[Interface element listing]
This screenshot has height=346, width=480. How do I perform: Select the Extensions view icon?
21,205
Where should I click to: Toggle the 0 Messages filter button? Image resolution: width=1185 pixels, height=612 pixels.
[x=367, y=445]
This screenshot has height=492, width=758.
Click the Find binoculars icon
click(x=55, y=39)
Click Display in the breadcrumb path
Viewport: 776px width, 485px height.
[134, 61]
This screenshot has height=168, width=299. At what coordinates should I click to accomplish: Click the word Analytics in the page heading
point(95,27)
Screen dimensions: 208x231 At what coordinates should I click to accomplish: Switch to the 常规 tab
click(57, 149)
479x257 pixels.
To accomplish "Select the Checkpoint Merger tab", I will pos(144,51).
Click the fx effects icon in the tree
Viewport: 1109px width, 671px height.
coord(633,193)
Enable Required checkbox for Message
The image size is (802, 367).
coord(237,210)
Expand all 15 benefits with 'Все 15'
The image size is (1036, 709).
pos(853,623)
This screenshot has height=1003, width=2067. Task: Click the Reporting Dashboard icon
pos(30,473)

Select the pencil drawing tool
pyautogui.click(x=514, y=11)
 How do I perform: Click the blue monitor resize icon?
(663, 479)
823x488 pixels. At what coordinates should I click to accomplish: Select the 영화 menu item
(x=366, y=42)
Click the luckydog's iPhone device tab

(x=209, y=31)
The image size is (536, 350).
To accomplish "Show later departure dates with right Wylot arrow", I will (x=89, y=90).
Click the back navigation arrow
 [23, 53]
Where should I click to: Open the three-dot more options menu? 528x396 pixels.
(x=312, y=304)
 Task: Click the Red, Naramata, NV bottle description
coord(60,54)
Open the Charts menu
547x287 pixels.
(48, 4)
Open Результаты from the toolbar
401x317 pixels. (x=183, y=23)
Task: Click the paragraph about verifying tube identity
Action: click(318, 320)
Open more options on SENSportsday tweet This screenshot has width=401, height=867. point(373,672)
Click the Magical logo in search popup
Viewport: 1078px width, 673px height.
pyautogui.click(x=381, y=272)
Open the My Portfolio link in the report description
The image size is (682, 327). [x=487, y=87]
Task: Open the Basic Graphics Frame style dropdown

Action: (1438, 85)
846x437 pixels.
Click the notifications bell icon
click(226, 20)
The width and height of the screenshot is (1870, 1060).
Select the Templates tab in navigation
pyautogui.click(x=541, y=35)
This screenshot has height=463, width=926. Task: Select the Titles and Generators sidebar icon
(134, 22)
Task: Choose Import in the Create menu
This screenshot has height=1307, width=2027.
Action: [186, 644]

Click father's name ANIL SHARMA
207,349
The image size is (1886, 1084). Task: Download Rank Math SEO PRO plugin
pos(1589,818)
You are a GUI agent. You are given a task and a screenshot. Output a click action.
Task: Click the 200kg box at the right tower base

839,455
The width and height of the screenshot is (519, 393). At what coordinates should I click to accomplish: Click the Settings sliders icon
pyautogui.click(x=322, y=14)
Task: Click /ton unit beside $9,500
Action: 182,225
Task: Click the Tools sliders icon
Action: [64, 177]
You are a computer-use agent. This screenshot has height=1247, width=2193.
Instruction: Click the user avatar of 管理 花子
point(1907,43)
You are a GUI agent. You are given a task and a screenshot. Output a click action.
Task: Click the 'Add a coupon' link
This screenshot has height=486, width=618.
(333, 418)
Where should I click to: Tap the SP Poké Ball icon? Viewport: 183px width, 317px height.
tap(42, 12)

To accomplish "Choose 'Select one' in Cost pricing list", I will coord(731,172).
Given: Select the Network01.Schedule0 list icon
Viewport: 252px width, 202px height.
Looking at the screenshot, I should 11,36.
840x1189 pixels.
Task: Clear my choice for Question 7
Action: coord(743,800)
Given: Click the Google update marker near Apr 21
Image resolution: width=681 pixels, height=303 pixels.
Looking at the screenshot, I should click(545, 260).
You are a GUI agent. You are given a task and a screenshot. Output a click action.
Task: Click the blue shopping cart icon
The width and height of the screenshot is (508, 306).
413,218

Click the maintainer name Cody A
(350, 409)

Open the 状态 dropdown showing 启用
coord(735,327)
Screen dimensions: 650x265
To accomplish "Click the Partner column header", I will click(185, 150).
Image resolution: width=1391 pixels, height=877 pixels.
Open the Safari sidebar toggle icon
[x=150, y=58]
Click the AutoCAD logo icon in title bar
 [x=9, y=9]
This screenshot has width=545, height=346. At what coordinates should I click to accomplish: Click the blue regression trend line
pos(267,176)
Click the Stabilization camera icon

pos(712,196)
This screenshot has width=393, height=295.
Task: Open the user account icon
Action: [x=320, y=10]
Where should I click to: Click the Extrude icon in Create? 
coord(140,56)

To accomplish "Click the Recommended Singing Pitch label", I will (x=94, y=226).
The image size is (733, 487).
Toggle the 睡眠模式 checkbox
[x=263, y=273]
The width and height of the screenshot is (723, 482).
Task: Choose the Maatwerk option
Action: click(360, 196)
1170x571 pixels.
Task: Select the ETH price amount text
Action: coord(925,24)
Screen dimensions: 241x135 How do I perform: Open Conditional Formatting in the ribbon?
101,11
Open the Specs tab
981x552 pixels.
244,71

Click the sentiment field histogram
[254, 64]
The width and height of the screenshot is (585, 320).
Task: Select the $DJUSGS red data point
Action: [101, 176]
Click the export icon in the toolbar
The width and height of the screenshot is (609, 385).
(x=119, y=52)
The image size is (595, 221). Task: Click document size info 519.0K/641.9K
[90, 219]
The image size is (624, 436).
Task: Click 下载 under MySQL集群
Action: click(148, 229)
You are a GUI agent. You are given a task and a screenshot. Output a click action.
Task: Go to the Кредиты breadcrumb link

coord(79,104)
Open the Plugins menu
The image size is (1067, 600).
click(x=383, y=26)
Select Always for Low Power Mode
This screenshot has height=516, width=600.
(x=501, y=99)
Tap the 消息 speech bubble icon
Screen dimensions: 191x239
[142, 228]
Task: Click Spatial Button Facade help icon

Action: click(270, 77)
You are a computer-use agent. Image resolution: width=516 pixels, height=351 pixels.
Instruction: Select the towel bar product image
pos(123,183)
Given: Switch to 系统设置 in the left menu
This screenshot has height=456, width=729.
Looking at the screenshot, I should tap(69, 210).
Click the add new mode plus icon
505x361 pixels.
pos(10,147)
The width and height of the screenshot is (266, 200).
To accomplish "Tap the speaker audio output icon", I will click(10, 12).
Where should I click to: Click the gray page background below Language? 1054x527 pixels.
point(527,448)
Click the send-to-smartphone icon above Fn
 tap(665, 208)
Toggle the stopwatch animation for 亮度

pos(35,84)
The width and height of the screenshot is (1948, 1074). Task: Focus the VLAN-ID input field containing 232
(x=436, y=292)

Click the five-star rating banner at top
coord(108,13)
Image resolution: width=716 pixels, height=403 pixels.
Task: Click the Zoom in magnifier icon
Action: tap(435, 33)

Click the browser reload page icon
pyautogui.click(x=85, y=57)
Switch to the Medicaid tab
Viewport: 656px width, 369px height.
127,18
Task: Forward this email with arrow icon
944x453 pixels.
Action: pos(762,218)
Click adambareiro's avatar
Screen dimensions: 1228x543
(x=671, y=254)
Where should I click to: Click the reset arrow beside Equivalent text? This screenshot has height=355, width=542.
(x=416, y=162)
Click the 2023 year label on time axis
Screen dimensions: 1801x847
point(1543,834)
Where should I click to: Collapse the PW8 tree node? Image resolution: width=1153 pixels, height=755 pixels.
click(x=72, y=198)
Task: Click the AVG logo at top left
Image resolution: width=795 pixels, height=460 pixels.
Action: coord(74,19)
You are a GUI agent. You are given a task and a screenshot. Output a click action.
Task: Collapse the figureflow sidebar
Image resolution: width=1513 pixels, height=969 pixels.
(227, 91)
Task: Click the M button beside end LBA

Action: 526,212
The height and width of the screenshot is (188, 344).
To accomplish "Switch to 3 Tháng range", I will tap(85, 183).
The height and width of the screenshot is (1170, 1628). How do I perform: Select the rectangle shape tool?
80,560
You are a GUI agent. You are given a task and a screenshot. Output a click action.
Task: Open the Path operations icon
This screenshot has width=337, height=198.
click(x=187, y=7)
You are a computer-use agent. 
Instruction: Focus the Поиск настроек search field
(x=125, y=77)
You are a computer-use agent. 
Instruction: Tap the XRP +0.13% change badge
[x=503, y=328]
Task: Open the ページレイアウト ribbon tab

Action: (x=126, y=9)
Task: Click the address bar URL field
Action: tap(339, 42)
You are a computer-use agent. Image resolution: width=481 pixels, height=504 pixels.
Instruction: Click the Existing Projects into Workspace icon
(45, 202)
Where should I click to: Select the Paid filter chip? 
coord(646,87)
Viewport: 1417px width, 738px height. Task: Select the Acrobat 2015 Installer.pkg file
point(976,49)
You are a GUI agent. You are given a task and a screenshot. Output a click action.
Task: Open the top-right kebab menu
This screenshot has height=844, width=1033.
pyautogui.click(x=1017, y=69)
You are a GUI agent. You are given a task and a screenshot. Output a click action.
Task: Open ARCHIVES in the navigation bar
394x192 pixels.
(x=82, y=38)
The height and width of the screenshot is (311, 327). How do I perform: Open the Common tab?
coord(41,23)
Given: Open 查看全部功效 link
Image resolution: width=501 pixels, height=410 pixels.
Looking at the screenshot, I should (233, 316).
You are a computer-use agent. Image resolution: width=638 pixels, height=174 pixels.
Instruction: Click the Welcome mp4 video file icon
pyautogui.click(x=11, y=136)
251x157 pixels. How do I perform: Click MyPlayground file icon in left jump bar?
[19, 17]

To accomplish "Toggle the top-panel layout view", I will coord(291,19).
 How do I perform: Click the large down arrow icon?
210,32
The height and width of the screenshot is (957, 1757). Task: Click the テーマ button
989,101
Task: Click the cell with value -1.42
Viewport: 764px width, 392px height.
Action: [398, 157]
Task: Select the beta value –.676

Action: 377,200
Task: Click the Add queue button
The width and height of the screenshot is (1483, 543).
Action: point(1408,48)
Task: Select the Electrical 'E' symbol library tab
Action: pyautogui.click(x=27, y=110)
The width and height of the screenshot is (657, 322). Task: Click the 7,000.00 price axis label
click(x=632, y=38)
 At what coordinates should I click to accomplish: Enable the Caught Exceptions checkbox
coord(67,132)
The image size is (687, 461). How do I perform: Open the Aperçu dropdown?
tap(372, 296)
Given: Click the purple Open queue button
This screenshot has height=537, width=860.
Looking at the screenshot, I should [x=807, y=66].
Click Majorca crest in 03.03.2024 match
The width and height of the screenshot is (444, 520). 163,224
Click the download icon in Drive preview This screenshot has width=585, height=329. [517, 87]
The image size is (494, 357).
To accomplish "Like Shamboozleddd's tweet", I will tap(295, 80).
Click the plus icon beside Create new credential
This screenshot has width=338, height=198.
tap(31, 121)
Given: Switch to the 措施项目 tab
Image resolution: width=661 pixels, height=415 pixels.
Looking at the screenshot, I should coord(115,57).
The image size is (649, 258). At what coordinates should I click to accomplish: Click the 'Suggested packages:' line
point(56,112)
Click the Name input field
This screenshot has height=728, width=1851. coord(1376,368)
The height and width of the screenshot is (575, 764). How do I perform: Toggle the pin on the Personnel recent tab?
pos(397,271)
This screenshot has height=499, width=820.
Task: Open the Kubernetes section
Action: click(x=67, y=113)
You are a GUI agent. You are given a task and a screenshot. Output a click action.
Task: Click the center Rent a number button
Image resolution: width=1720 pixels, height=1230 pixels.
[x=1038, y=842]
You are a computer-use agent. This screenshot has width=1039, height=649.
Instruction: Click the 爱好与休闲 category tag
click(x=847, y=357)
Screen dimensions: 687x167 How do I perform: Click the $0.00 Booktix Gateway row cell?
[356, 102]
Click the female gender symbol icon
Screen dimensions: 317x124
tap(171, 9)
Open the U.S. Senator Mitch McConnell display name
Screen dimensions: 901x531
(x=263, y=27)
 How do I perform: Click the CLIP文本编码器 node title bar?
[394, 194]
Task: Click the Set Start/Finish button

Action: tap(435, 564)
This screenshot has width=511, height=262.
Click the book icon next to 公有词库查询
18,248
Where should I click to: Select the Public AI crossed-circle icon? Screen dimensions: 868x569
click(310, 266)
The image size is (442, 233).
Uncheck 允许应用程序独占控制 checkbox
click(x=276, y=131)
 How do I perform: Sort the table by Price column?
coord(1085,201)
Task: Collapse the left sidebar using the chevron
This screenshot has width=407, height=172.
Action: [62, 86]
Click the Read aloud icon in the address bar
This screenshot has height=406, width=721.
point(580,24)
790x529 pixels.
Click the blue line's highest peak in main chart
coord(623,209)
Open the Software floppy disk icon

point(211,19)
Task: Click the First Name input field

▶ [PROBLEM]
Copy out the listing lines starting at the line containing "Click the send-to-smartphone icon above Fn" and ending at the line containing "(x=436, y=292)". In that copy, replace "stopwatch" with "timer" and leave everything else unchanged.

▶ [RESULT OF THIS TASK]
Click the send-to-smartphone icon above Fn
 tap(665, 208)
Toggle the timer animation for 亮度

pos(35,84)
The width and height of the screenshot is (1948, 1074). Task: Focus the VLAN-ID input field containing 232
(x=436, y=292)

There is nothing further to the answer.